* _EXERCISE BRIEF_
Edit the lines from the beginning through the one containing "Action: point(184,1130)" by replacing "icon" with "symbol", leaving everything else the same.

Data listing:
::::::::::
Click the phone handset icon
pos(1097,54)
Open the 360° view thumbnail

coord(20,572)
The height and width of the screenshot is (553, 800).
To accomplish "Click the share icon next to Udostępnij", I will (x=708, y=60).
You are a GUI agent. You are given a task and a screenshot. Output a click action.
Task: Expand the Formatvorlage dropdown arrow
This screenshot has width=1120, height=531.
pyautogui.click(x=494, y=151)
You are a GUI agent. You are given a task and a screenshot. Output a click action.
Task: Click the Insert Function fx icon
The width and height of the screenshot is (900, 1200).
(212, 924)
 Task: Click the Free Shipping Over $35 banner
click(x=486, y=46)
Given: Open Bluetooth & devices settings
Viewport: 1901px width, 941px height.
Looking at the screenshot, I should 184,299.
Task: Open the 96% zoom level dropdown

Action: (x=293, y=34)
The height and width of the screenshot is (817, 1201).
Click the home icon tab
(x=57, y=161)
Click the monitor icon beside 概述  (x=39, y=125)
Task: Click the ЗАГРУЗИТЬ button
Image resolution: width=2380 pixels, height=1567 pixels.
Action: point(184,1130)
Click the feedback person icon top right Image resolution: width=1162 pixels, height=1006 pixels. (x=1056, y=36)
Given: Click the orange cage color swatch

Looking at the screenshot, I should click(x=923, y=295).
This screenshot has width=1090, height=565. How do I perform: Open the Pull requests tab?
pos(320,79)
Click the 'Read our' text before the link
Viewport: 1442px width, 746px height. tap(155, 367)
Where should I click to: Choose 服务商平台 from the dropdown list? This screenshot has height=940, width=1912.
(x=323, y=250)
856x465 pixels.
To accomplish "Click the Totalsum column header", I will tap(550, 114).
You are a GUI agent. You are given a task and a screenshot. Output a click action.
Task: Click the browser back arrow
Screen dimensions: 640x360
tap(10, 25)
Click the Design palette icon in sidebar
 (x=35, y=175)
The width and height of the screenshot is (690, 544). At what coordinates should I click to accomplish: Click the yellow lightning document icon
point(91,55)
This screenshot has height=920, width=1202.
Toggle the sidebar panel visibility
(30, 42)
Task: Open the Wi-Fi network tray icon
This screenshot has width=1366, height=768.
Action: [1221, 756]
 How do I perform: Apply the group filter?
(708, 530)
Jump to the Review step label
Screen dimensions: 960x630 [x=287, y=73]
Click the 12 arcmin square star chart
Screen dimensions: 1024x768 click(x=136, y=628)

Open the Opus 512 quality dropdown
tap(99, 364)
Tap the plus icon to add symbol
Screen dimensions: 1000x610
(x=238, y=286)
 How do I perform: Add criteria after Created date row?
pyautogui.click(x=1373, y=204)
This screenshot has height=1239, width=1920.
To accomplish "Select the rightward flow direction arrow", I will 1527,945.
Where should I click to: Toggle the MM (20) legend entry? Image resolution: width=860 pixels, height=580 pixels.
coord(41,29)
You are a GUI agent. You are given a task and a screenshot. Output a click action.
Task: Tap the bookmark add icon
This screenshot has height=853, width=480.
::::::::::
* _FULL SOLUTION_
Click the phone handset symbol
pos(1097,54)
Open the 360° view thumbnail

coord(20,572)
The height and width of the screenshot is (553, 800).
To accomplish "Click the share symbol next to Udostępnij", I will (x=708, y=60).
You are a GUI agent. You are given a task and a screenshot. Output a click action.
Task: Expand the Formatvorlage dropdown arrow
This screenshot has width=1120, height=531.
pyautogui.click(x=494, y=151)
You are a GUI agent. You are given a task and a screenshot. Output a click action.
Task: Click the Insert Function fx symbol
The width and height of the screenshot is (900, 1200).
(212, 924)
 Task: Click the Free Shipping Over $35 banner
click(x=486, y=46)
Given: Open Bluetooth & devices settings
Viewport: 1901px width, 941px height.
Looking at the screenshot, I should 184,299.
Task: Open the 96% zoom level dropdown

Action: (x=293, y=34)
The height and width of the screenshot is (817, 1201).
Click the home symbol tab
(x=57, y=161)
Click the monitor symbol beside 概述  (x=39, y=125)
Task: Click the ЗАГРУЗИТЬ button
Image resolution: width=2380 pixels, height=1567 pixels.
Action: point(184,1130)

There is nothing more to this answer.